2026年8月15日土曜日

ドストエフスキー「賭博者」(1866)

ドストエフスキー「賭博者 Игрок」(1866)を原卓也訳(1979)新潮文庫で読む。

読み始めはやっぱり人間関係が分かりづらいいつものドストエフスキー。ロシア人将軍とその一行の関係性がまるで見えてこない。フランス人の男女、イギリス人もいる。主人公青年はどういう関係?
しかし読み進めると明らかになってくる。それが文学というもの。ドラマや映画を想定していない。

南ドイツの温泉地ルーレテンブルク(架空のルーレットタウン)のホテルに長期逗留してるような階級なので、登場人物はみんな貴族たち。みんな不労階級。主人公は将軍の義理の娘の家庭教師なのでこの人だけは労働者。しかし3か国語を話せるのでエリートかもしれない。この人はお金はないけどお金に困ってないし執着もしてない。

だがしかし、将軍が遺産をアテにしてるモスクワの祖母が、車椅子でないと動けないのにモスクワから急にやって来る。そしてこの強烈な婆さんがカジノでビギナーズラック。さらに大金を得る。インパクトのあるストーリー。

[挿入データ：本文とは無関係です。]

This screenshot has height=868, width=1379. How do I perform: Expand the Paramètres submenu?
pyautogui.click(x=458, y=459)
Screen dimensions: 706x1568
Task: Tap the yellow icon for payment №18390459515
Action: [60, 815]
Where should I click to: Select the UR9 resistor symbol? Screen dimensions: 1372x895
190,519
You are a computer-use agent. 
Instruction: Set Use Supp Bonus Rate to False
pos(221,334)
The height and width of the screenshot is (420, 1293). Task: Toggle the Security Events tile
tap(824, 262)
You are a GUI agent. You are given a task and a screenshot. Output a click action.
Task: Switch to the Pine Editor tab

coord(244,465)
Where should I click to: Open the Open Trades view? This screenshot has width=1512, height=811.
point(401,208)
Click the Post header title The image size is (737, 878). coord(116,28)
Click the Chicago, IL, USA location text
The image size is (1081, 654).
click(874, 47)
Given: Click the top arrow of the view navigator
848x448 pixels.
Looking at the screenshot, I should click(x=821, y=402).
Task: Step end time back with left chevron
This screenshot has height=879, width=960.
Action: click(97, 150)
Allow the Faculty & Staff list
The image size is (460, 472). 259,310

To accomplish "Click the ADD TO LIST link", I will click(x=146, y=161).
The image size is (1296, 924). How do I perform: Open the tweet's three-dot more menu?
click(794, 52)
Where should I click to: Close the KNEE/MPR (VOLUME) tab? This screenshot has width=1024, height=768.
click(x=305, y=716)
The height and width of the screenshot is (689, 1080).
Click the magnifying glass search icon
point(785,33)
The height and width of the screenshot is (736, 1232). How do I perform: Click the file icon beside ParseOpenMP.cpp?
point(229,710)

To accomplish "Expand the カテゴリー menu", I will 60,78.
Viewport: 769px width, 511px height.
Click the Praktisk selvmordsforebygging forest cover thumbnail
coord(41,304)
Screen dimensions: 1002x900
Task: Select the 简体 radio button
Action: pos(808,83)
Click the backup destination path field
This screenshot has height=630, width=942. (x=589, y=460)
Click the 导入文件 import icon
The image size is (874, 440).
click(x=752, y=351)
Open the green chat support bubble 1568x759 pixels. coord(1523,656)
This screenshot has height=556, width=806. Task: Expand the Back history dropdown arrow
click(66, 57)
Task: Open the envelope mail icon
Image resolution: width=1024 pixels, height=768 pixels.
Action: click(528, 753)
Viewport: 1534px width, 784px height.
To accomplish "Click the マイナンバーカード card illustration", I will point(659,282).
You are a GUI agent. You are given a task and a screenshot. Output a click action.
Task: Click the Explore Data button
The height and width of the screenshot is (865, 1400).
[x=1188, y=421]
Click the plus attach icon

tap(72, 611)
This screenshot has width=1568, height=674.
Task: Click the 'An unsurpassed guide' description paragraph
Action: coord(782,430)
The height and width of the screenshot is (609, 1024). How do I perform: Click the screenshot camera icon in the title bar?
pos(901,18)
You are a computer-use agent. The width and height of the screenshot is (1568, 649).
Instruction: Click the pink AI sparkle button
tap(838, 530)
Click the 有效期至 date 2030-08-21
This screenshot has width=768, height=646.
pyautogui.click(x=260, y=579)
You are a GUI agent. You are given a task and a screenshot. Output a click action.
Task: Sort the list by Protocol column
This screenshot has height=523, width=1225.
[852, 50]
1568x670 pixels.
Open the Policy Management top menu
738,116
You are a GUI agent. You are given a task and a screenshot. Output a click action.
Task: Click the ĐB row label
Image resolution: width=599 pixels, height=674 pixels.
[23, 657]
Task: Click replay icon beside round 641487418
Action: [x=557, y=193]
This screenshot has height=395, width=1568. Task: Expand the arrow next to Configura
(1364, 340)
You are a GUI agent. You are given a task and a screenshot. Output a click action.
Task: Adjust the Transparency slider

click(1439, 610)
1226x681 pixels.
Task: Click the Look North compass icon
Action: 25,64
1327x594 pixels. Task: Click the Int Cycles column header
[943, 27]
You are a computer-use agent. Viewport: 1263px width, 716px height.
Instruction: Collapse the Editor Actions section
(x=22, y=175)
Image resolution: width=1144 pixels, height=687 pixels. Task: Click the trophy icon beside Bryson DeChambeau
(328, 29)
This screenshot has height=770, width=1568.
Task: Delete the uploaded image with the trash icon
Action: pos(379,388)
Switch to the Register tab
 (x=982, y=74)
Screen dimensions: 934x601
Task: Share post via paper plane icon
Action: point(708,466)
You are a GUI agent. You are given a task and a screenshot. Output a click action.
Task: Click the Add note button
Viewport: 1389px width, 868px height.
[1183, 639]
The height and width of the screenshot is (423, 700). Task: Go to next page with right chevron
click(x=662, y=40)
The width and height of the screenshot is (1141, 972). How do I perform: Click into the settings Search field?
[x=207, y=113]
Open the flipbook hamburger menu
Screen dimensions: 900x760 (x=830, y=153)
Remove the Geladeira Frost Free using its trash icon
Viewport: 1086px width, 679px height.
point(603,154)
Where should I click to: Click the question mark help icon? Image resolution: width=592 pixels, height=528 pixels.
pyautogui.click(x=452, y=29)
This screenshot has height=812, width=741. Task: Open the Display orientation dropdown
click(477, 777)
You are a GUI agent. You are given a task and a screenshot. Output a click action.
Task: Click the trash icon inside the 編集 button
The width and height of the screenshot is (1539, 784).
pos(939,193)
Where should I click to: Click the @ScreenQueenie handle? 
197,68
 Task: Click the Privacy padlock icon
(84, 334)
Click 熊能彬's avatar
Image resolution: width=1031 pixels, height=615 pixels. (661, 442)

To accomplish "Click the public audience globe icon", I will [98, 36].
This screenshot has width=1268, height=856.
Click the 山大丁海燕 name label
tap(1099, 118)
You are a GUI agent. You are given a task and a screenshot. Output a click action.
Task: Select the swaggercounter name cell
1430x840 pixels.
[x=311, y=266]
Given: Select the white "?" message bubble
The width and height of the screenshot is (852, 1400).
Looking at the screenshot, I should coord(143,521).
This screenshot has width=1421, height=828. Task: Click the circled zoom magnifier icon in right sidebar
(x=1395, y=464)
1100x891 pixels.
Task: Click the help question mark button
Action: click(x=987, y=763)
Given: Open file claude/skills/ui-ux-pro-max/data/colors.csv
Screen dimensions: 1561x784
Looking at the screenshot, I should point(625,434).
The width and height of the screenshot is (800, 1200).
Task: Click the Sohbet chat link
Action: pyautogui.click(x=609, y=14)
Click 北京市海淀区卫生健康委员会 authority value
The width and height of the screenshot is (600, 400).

しかししかし、カジノのディーラーというものはこういう素人老婆はカモでしかない。この婆さんが換金処分しやすい債券までも身ぐるみ剥ぎ取られる様は読んでてほんとに怖かった。日本にカジノなんて作ったら絶対にダメ!(笑)

登場人物たちがみんなおかしい。主人公アレクセイもおかしい。アレクセイが恋するポリーナ(ドストエフスキーが同じように欧州を旅したときの愛人がモデル)が性悪。

英国人アストリー氏が唯一まともな紳士青年。この人が出てくると安心だが、それでもみんな破滅的で危険。頽廃の香り。

なんか、あまり期待してなかったのに、今まで読んだドストエフスキーでいちばん面白かった。
この本を読んだことで、プロコフィエフの歌劇「賭博者」をようやく聴く気になった。まあそのうちに聴こう。

この本を手に取った理由のもうひとつは、ロシア人の破滅的なギャンブル熱について知りたかった。ウクライナ戦争がどうなるのか?
たぶんプーチンとロシア人は身が破滅しようとも、航空機と戦車が残り1台になっても、ミサイルが在庫数発になってもウクライナと西側に突入させてくるし打ち込んでくる。なにか一発逆転の望を掛けて。露助はそこにいるだけで迷惑。そしてロシアは中国にカモにされるだろう。